The Citizens Utility Board testified in favor of switching authority for capacity procurement to the ICC and IPA.
“As Exelon’s proposal shows, by putting Illinois in charge of its own clean energy policy, we have an opportunity to guarantee savings for consumers while greatly expanding renewable energy investment in the state,” the CUB said in a March 14 news release.
Barron said Exelon’s bill would contain protections against price gouging, locking in a lower rate in the first year of the program and allowing it to grow at only the rate of inflation.
But representatives of the fossil fuel industry called the measure a bailout for Exelon, and a nuclear energy watchdog group took exception to Exelon’s classification of itself as a “clean energy” provider.
Judith Lagano, senior vice president of NRG Energy, Inc., a natural gas provider, said her industry plays a “critical role in keeping the lights on,” and walking away from the PJM market would be walking away from lower energy costs.
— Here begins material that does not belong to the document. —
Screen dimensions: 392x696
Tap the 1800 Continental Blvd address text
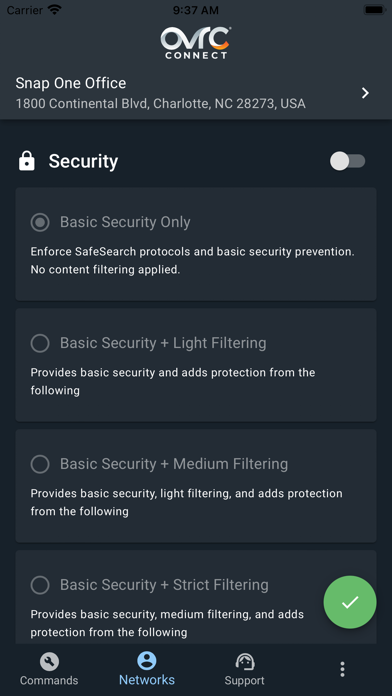click(x=161, y=104)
She was joined by about 35 NRG employees at the committee hearing.
David Kraft, director of the Nuclear Energy Information Service, an anti-nuclear power environmental organization, said the bill “disguises another bailout” for uneconomic nuclear reactors in “the language of a pseudo-market based capacity market reform.”
“The only way it seems we can move renewable energy forward and energy efficiency in the state is through a nuclear hostage crisis — in other words, renewables don’t move unless Exelon gets something for its nukes,” he said.
Kraft warned of the dangers of nuclear waste and said if Exelon’s financially troubled reactors closed, it would be beneficial for Illinois’ environment not to have several extra thousands of tons of nuclear waste housed in the state.
While Kraft said he believed the energy reforms didn’t go far enough, Republicans and fossil fuel representatives warned that rates could spike and downstate communities could be negatively impacted if the state moves toward 100 percent carbon-free emissions too quickly.
“I don’t want to throw one part of the economy under the bus in order to lift this other side up. … I think it’s important we all coexist together,” Rep. Chris Miller, an Oakland Republican, said, adding that the coal industry in his district could be negatively impacted by carbon-cutting legislation.
Clean energy advocates, on the other hand, said the goal is to add renewables to the market, not to edge other industries out. In Davis’ bill, this would be done by increasing the rate cap for renewable investment, which would add another $2 to $3 to residential customer bills “over a span of about eight years.”
Still, Illinois Coal Association President Phil Gonet said last week that coal is being left out of negotiations, even though it is a large energy provider which helps to keep costs low.
He said wind and solar are intermittent energies, while coal is always available, providing more consistency to the market. In 2018, he said, 54 percent of Illinois’ energy was generated by nuclear plants, 31 percent from coal, 7 percent from natural gas and 8 percent from renewables.
Republican Reps. C.D. Davidsmeyer of Jacksonville and David Welter of Morris argued for an “all-of-the-above” approach to energy, including all of Illinois’ various energy sectors in negotiations to increase renewables while keeping prices low throughout the state.
“I would love to move to renewables as soon as we possibly can, but the reality is it would be very difficult without impacting ratepayers drastically,” Welter said.